Impact of crust-core connection procedures on the tidal deformability of neutron stars

TL;DR

This study examines how different crust-core connection methods in neutron star models influence their tidal deformability, revealing significant uncertainties especially with the direct connection approach, which impacts gravitational-wave data interpretation.

Contribution

It introduces and compares three distinct crust-core connection procedures and assesses their effects on neutron star properties, especially tidal deformability.

Findings

Mass-radius relations are largely unaffected by connection procedures.

Tidal deformability varies by over 20% depending on the connection method.

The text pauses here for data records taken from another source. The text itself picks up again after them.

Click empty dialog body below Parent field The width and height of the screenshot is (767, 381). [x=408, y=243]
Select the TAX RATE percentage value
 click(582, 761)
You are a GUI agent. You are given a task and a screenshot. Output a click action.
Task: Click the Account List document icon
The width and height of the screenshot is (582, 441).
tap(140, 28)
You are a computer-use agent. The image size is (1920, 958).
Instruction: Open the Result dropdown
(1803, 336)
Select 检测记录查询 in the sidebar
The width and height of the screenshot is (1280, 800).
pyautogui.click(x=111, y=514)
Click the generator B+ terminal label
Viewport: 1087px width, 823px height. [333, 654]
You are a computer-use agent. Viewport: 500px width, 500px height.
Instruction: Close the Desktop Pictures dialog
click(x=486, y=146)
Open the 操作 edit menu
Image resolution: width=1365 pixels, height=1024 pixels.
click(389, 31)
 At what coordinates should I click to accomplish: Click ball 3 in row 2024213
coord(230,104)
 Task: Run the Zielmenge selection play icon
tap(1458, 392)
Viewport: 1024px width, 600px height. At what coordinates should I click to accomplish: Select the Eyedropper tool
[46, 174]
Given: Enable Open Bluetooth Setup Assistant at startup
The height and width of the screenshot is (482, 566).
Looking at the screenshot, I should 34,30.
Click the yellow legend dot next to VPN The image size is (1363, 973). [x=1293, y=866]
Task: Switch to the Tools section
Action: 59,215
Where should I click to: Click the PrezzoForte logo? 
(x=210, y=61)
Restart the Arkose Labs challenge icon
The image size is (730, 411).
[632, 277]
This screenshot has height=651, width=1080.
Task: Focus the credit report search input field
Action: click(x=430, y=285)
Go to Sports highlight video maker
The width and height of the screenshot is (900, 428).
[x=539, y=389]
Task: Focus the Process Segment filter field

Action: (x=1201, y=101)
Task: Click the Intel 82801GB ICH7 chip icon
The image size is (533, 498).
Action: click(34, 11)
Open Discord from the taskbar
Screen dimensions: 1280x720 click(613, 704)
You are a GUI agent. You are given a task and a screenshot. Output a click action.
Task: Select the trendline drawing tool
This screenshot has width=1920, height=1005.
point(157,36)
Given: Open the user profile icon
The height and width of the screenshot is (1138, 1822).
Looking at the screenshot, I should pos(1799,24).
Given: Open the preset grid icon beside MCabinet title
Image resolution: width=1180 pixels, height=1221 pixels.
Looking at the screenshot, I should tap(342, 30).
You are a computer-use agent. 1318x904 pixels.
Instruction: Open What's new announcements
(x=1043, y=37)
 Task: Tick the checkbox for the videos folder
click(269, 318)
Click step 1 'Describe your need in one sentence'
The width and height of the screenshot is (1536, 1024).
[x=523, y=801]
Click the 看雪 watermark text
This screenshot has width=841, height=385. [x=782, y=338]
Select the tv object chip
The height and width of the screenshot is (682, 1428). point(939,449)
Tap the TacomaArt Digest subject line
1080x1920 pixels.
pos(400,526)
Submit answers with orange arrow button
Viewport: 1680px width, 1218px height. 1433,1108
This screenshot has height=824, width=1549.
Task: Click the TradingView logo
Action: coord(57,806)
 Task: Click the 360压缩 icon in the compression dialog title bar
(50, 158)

The direct connection procedure results in the largest uncertainties.

Abstract

We study the impact of crust-core connection procedures on various neutron-star properties, especially on the tidal deformability. We consider three types of connection procedures to treat the discontinuity in a nonunified equation of state around the crust-core transition: (1) the direct connection procedure, (2) the crossover connection procedure, and (3) the segmented method. Our results indicate that the mass-radius relations of neutron stars are almost unaffected by the details of the connection procedure. However, the tidal deformabilities of neutron stars are sensitive to the crust-core connection procedures. The tidal deformability is closely related to gravitational-wave measurements. For a canonical 1.4$M_\odot$ neutron star, uncertainties in the tidal deformability $\Lambda_{1.4}$ from different connection procedures can exceed 20\%. We find that the direct connection procedure yields significantly larger uncertainties in the tidal deformability, while the segmented method and crossover connection procedure provide relatively stable results.